将JSON导入熊猫
问题描述:
我不得不关注来自API(例如my_json)的JSON。实体的数组存储在一个关键称为实体:将JSON导入熊猫
{
"action" : "get",
"application" : "4d97323f-ac0f-11e6-b1d4-0eec2415f3df",
"params" : {
"limit" : [ "2" ]
},
"path" : "/businesses",
"entities" : [
{
"uuid" : "508d56f1-636b-11e7-9928-122e0737977d",
"type" : "business",
"size" : 730 },
{
"uuid" : "2f3bd4dc-636b-11e7-b937-0ad881f403bf",
"type" : "business",
"size" : 730
} ],
"timestamp" : 1499469891059,
"duration" : 244,
"count" : 2
}
我试图将其加载到数据帧如下:
import pandas as pd
pd.read_json(my_json['entities'], orient='split')
我收到以下错误:
ValueError: Invalid file path or buffer object type: <type 'list'>
我试过记录方向,但仍然无法正常工作。
答
你使用的方式my_json['entities']
使它看起来像是一个Python dict
。
根据pandas
documentation,read_json
接受“有效的JSON字符串或文件样”。
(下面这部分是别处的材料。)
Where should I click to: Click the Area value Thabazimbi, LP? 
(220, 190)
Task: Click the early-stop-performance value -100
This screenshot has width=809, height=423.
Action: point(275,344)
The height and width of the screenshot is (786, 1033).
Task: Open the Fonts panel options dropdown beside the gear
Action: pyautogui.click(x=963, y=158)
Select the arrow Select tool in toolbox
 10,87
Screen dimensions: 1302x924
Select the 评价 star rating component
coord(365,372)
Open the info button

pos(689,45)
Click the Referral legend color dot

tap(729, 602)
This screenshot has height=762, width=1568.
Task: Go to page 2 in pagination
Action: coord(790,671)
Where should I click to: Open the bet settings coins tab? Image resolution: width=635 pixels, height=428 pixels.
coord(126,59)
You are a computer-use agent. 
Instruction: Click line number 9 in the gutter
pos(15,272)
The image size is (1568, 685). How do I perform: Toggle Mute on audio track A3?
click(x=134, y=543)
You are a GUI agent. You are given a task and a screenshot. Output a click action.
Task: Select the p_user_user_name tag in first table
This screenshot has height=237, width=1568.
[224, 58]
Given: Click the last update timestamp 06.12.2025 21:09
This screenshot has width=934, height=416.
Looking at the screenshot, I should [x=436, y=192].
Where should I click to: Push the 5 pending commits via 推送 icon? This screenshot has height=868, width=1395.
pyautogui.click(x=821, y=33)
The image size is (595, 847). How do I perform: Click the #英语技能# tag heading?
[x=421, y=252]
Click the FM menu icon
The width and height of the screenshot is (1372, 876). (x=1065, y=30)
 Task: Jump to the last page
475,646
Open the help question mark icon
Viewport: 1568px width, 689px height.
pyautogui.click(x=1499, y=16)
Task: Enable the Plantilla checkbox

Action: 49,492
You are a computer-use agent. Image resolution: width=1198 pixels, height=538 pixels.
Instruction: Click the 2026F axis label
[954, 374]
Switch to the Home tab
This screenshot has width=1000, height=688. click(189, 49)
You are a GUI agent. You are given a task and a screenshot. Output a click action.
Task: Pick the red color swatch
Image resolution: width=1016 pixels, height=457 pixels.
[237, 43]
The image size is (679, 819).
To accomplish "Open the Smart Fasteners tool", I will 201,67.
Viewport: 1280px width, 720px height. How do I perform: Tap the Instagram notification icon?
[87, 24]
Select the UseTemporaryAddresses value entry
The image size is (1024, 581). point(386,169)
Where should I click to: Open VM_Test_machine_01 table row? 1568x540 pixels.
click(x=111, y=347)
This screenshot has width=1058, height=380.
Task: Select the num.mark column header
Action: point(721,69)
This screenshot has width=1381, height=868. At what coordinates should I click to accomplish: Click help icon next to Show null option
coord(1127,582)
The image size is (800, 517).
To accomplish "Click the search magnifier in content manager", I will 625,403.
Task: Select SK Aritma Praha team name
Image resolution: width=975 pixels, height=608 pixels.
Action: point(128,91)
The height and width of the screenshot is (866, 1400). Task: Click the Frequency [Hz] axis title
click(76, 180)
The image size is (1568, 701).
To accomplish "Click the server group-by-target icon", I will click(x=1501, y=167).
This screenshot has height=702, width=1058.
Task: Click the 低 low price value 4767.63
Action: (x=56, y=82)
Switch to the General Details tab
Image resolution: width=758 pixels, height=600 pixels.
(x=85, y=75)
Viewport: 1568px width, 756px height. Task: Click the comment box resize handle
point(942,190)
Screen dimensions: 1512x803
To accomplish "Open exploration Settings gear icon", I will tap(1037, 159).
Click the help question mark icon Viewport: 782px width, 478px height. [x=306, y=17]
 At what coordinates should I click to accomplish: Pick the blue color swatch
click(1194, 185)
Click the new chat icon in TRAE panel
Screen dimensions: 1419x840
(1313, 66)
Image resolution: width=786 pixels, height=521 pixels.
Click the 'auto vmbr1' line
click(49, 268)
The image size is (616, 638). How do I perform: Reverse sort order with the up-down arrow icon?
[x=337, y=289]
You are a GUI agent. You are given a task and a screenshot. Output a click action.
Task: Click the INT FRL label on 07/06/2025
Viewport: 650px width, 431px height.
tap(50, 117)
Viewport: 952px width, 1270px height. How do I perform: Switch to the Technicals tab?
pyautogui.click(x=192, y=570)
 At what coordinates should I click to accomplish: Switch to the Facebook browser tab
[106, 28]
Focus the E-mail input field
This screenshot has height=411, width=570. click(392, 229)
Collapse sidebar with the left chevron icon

难道可以将dict
转换成JSON strinrg有以下几点:
import json
json_str = json.dumps(my_json["entities"])
为你描述它不适合的格式战略orient="split"
下的关键"entities"
数据。它看起来像您将需要使用orient="list"
:
import pandas as pd
my_json = """{
"entities": [
{
"type": "business",
"uuid": "199bca3e-baf6-11e6-861b-0ad881f403bf",
"size": 918
},
{
"type": "business",
"uuid": "054a7650-b36a-11e6-a734-122e0737977d",
"size": 984
}
]
}"""
print pd.read_json(my_json, orient='list')
产生:
entity
0 {u'type': u'business', u'uuid': u'199bca3e-baf...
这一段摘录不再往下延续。